◆ EXERCISE PASSAGE
▶
Finally, once the Workers have been in a state other than Rendering for a certain amount of time, they will shut themselves down. The Worker will mark itself as offline and remove itself from the Worker List. When a Spot Instance is shutdown, it is terminated. The Idle Shutdown event plugin setting can be used to control how long in minutes before termination occurs for an idle Worker.

Determining Targets

For every Group you have configured, the Spot Event Plugin will scale the target number of instances based on the state of your farm during House Cleaning. Here are some of the factors it takes into account:

  • State: Only Queued Tasks are considered eligible to work on. Additionally, if a job has a WhiteList then no instances will be started for it.
  • Limits: The number of available Limit stubs you have will constrain the number of instances to start. Unlimited Limits are ignored. Machine Limits are taken into consideration.
  • Concurrent Tasks: If Concurrent Tasks are enabled on a Job and on it’s Plugin, they will be taken into account too. However, Worker level Task Limits are not taken into account. That means if you have selected an instance type with a small number of CPUs for a Job with a high number of concurrent tasks, you will not receive the number of instances you may be expecting. This is done because we can’t determine which instance types will start when using a Spot Fleet with mixed instance types.

Setup

Warning

Ensure Deadline client software is installed locally to your rendernode image (AMI) and NOT centrally mounted if you are using Linux.

Warning

Ensure “House Cleaning Interval” in Configure Repository Options -> “House Cleaning” is NOT set below 30 seconds (default=60 seconds) and the setting: “Allow Workers to Perform House Cleaning If Pulse is not Running” is disabled as shown below in Configure Repository Options. Consider running at least one other instance of Pulse on another machine for redundancy.

../_images/sep_house_cleaning.png

Note

Deadline’s Resource Tracker introduced in 10.0.27 will also be used to monitor the health of Spot instances started by Deadline. It’s designed to prevent incurring extra costs for instances that aren’t correctly connected to Deadline.

Before you can use the Spot event plugin, you are going to need an AWS account. You will need to get an API Access Key and Secret Key from the IAM Console under Users and Security Credentials. You can find more information about that in this AWS blog entry and the AWS documentation.

To access these settings, simply enter Super User mode and select Tools -> Configure Events form the Monitor’s menu. From there, select the Spot entry from the list on the left.

../_images/cep_spot.png

The Spot event plugin settings are:

Options

  • State: How this event plug-in should respond to events. If Global, all jobs and Workers will trigger the events for this plugin. If Disabled, no events are triggered for this plugin. Default: Disabled.

    Note

    To complete a clean shutdown of an already running Spot Event Plugin environment; disable the Spot Event Plugin via Deadline Monitor, ensure you shutdown all Pulse instances and then terminate any Spot Fleet Requests in the AWS EC2 Mgmt Console.

  • Enable Resource Tracker: (Only disable for AMIs with Deadline 10.0.26 or earlier). Use of the Deadline Resource Tracker requires that your custom AMIs have Deadline Client 10.0.27 or later installed on them. If enabled, the Deadline Resource Tracker will help optimize your resources by terminating instances and Spot Fleet requests that don’t appear to be behaving as expected. We recommend upgrading your AMIs and enabling the Deadline Resource Tracker. Default: True.
◀
◆ MATERIAL PROVIDED
▶
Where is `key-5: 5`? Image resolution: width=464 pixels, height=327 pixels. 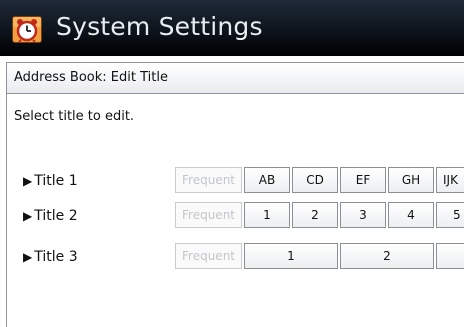
key-5: 5 is located at coordinates (450, 215).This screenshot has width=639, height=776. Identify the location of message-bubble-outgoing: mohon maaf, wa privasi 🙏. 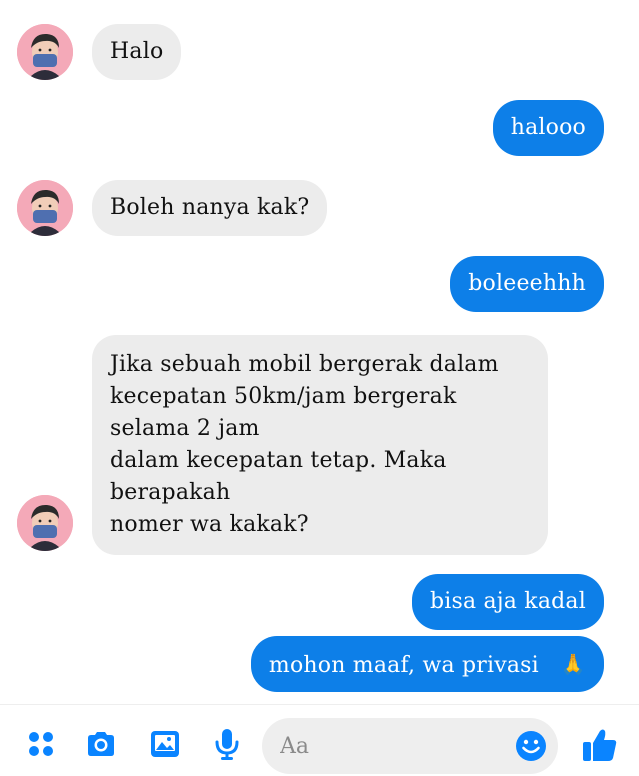
(427, 664).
◀
◆ SET OF TASKS
A. List the factors that the Spot Event Plugin text says the plugin takes into account when it scales the target number of instances.
B. Pick up the Spot Event Plugin text after its last sentence and keep writing.

◆ RESULTS IN ORDER
A. State, Limits, Concurrent Tasks

B.
Security Credentials

  • Use Local Credentials: Whether or not you wish to use your local AWS credentials (found in ~/.aws/credentials (Linux & Mac) or %USERPROFILE%\.aws\credentials (Windows)). If you are using local credentials, you may leave the Access Key ID and Secret Access Key fields blank. We recommend using local credentials.
  • AWS Named Profile: The AWS Named Profile that contains your Spot Credentials. (Required when Use Local Credentials is set to True.)
    • Note: The credential and config files (~/.aws/credentials and ~/.aws/config (Linux & Mac) or %USERPROFILE%\.aws\credentials and %USERPROFILE%\.aws\config (Windows)) must be on the machine that performs house cleaning (which is usually the machine running Pulse).
    • For more information on AWS Named Profiles and how to create them, visit: https://docs.aws.amazon.com/cli/latest/userguide/cli-configure-profiles.html
  • Access Key ID: The AWS Access Key ID for your Spot Credentials. (Required when Use Local Credentials is set to False.)
  • Secret Access Key: The AWS Secret Access Key for your Spot Credentials. (Required when Use Local Credentials is set to False.)

Configuration

  • Logging Level: Different logging levels. Select Verbose for detailed logging about the inner workings of the Spot Event Plugin. Select Debug for all Verbose logs plus additional information on AWS API calls that are used. Default: Standard.

  • Region: The AWS region in which to start the spot fleet requests. Default: eu-west-1.

  • Spot Fleet Request Configurations: A mapping between your Groups and Spot Fleet Requests (SFRs). One request per group formatted as so: { "group_name":{spot_fleet_request}, "2nd_group_name":{spot_fleet_request} }. Spot Fleet Requests (SFRs) are JSON formatted and can be downloaded from the AWS console. Default: {}.

    Warning

    If you modify your JSON configuration after deployment, then ensure any active SFRs are terminated in the AWS console and Pulse is restarted. It is best to only modify the JSON configuration when you are not actively rendering on AWS.

  • Idle Shutdown: Number of minutes that a AWS Worker will wait in a non-rendering state before it is shutdown. Default: 10.

  • Delete SEP Terminated Workers: If enabled, Deadline Spot Event Plugin terminated AWS Workers will be deleted from the Workers Panel on the next House Cleaning cycle. Warning: The terminated Worker’s reports will also be deleted for each Worker, which may be undesired for future debugging a render job issue. Default: False.

  • Delete EC2 Spot Interrupted Workers: If enabled, EC2 Spot interrupted AWS Workers will be deleted from the Workers Panel on the next House Cleaning cycle. Warning: The terminated Worker’s reports will also be deleted for each Worker, which may be undesired for future debugging a render job issue. Default: False.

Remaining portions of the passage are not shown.